[Start of Attachment]

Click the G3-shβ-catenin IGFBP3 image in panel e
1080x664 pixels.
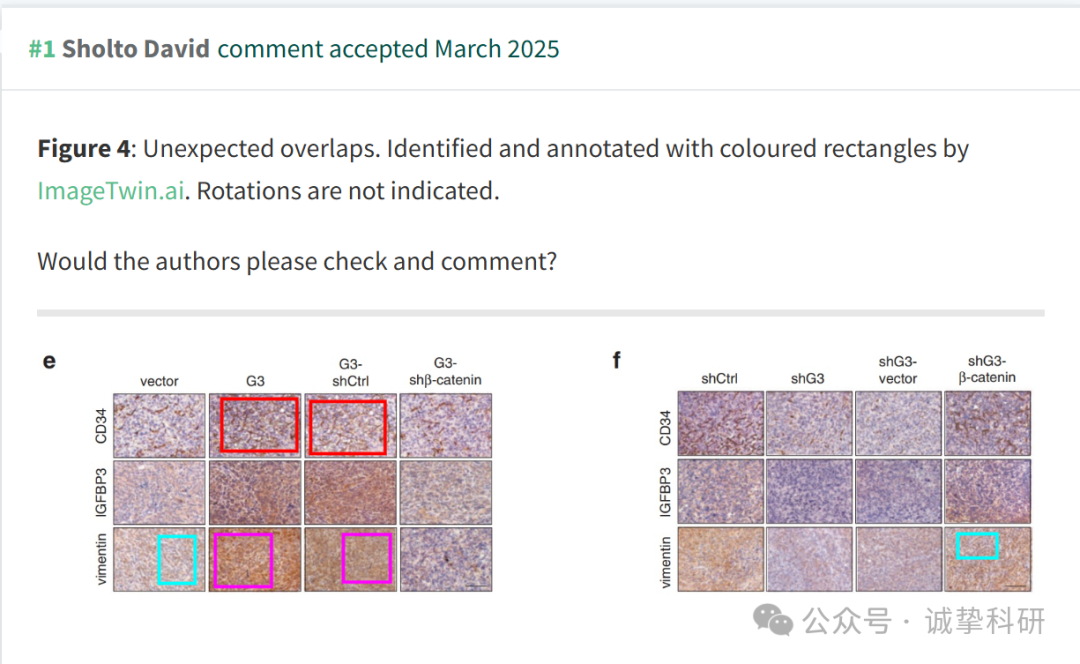(x=446, y=492)
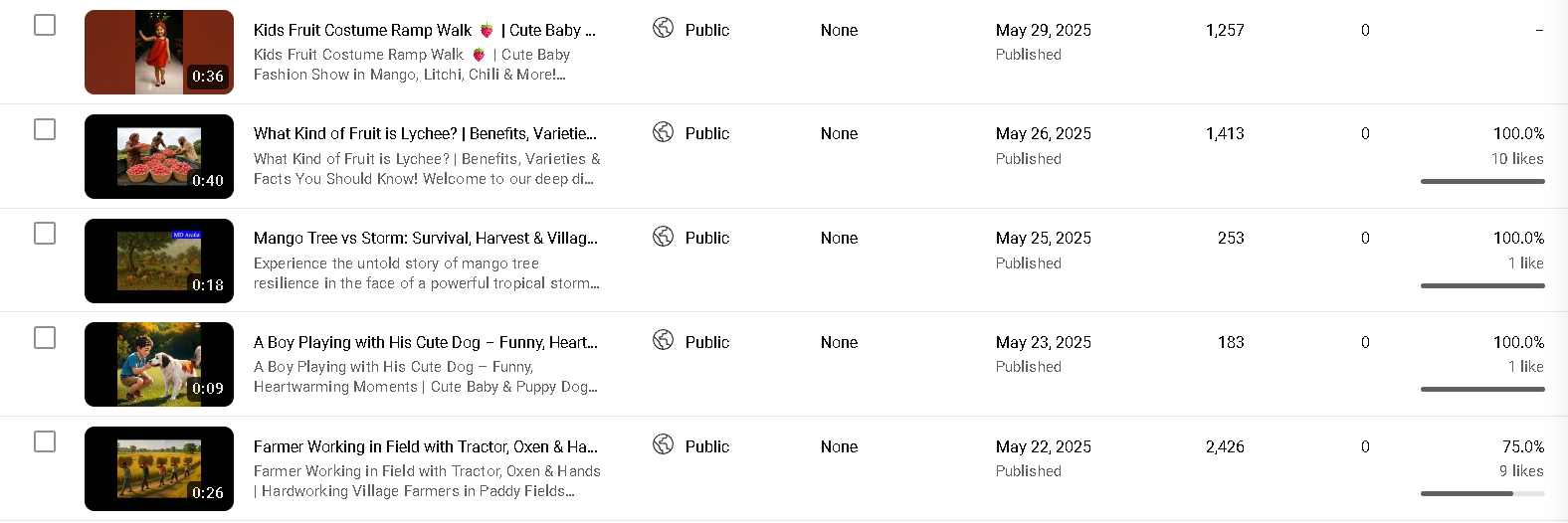The image size is (1568, 523).
Task: Click the globe icon beside Mango Tree vs Storm
Action: pyautogui.click(x=663, y=237)
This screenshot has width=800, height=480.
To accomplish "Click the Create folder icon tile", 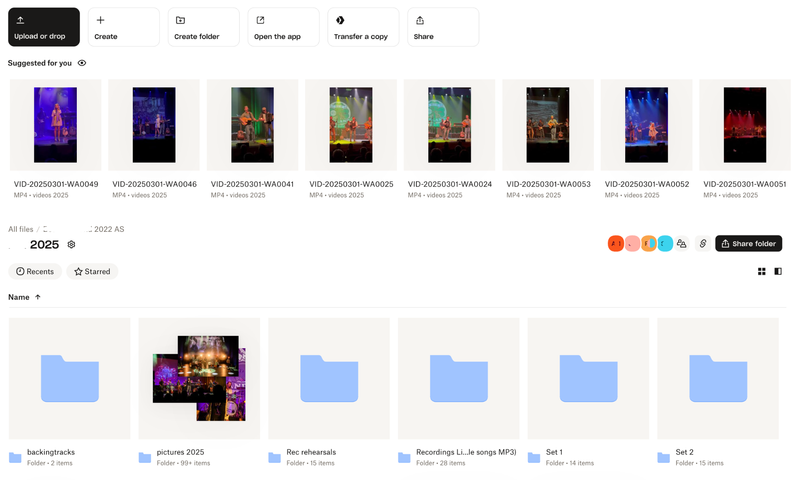I will tap(203, 27).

[End of Attachment]

### What the task requires
Repeat only the lines between the start of the data and the line with "This screenshot has width=800, height=480.", including those two lines, and skip the pictures.

### Answer space
Click the G3-shβ-catenin IGFBP3 image in panel e
1080x664 pixels.
(x=446, y=492)
The image size is (1568, 523).
Task: Click the globe icon beside Mango Tree vs Storm
Action: pyautogui.click(x=663, y=237)
This screenshot has width=800, height=480.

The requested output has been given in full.